MATERIAL TO PROCESS:

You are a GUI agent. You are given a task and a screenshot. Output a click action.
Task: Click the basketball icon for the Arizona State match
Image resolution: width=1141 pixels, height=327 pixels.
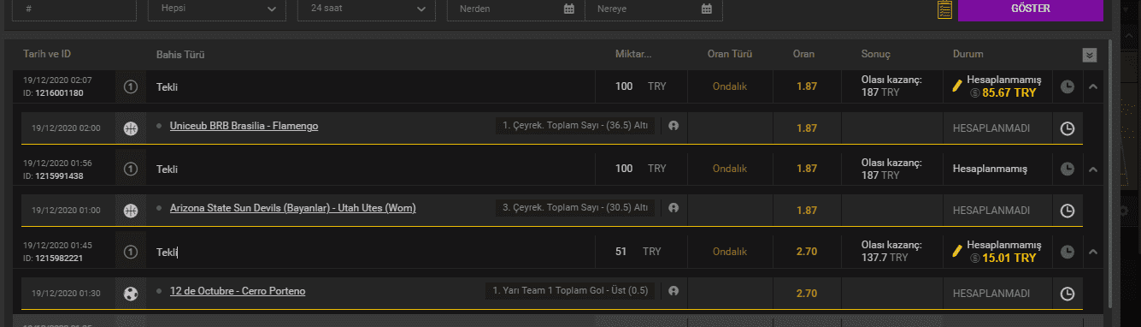131,210
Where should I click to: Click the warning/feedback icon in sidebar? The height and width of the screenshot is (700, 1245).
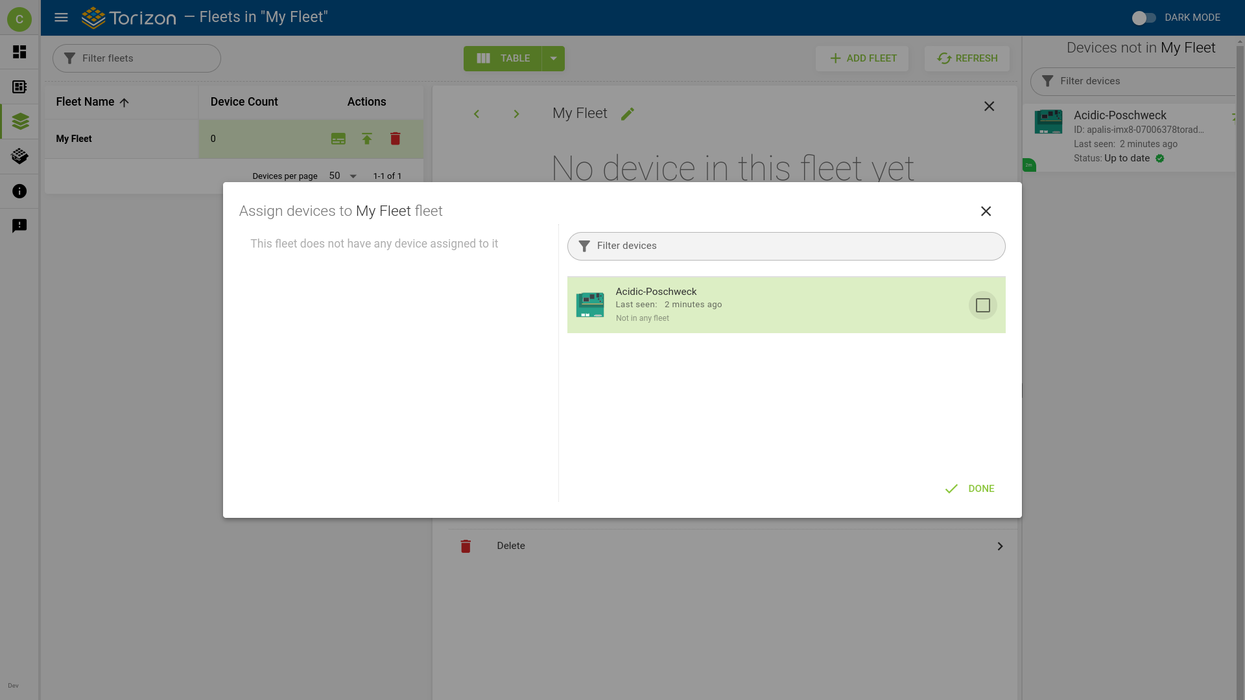pyautogui.click(x=19, y=226)
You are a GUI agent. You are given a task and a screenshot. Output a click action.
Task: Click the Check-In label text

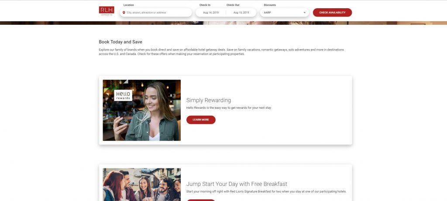205,5
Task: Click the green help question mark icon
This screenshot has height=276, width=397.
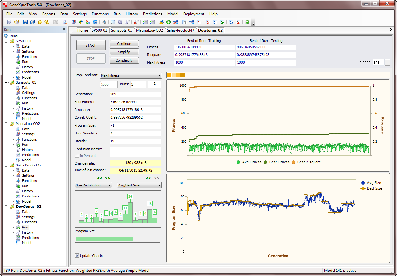Action: 247,22
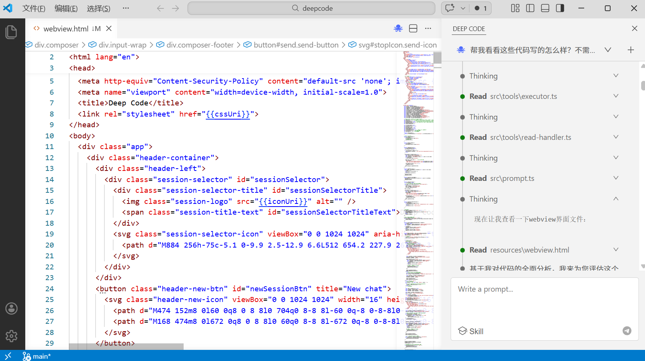Toggle the secondary side bar visibility
This screenshot has height=361, width=645.
[x=560, y=8]
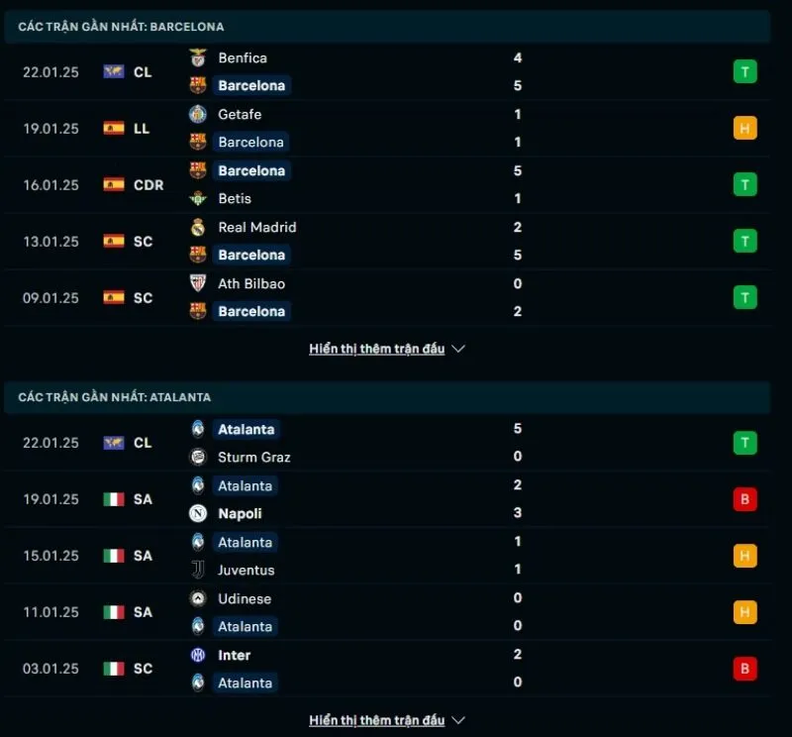Click the Athletic Bilbao club crest

(197, 283)
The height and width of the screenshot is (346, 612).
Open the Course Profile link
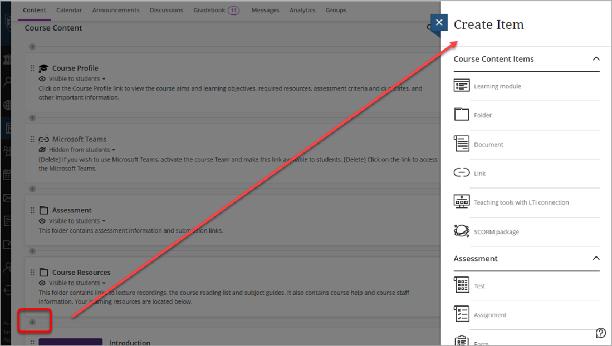point(75,68)
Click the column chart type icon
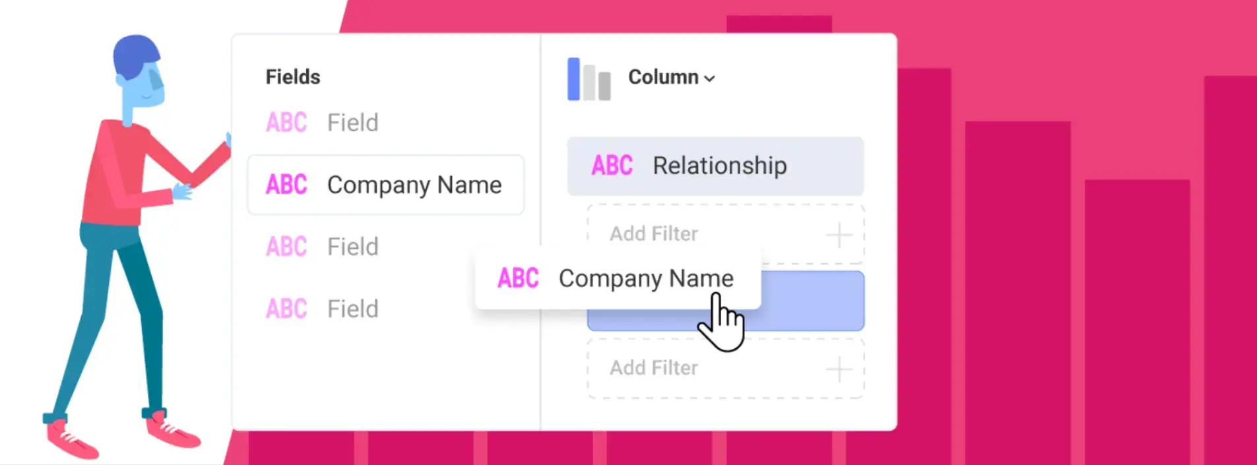The height and width of the screenshot is (465, 1257). (x=589, y=79)
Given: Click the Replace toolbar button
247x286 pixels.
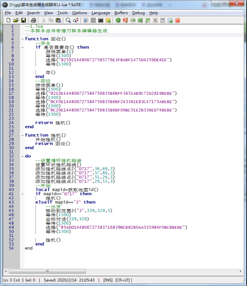Looking at the screenshot, I should [x=76, y=20].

TASK OBJECTIVE:
From the first line to the last, retype the material exactly and exclude the pictures.

ANSWER AREA:
You are a GUI agent. You are given a task and a screenshot. Output a click action.
Task: Click the basketball icon for the Arizona State match
Image resolution: width=1141 pixels, height=327 pixels.
131,210
Where should I click to: Click the warning/feedback icon in sidebar? The height and width of the screenshot is (700, 1245).
pyautogui.click(x=19, y=226)
You are a GUI agent. You are given a task and a screenshot. Output a click action.
Task: Click the Check-In label text

205,5
Task: Click the green help question mark icon
This screenshot has height=276, width=397.
Action: 247,22
Toggle the secondary side bar visibility
This screenshot has height=361, width=645.
[x=560, y=8]
Click the Athletic Bilbao club crest

(197, 283)
The height and width of the screenshot is (346, 612).
Open the Course Profile link
point(75,68)
Click the column chart type icon
The height and width of the screenshot is (465, 1257). (x=589, y=79)
Given: Click the Replace toolbar button
247x286 pixels.
Looking at the screenshot, I should [x=76, y=20].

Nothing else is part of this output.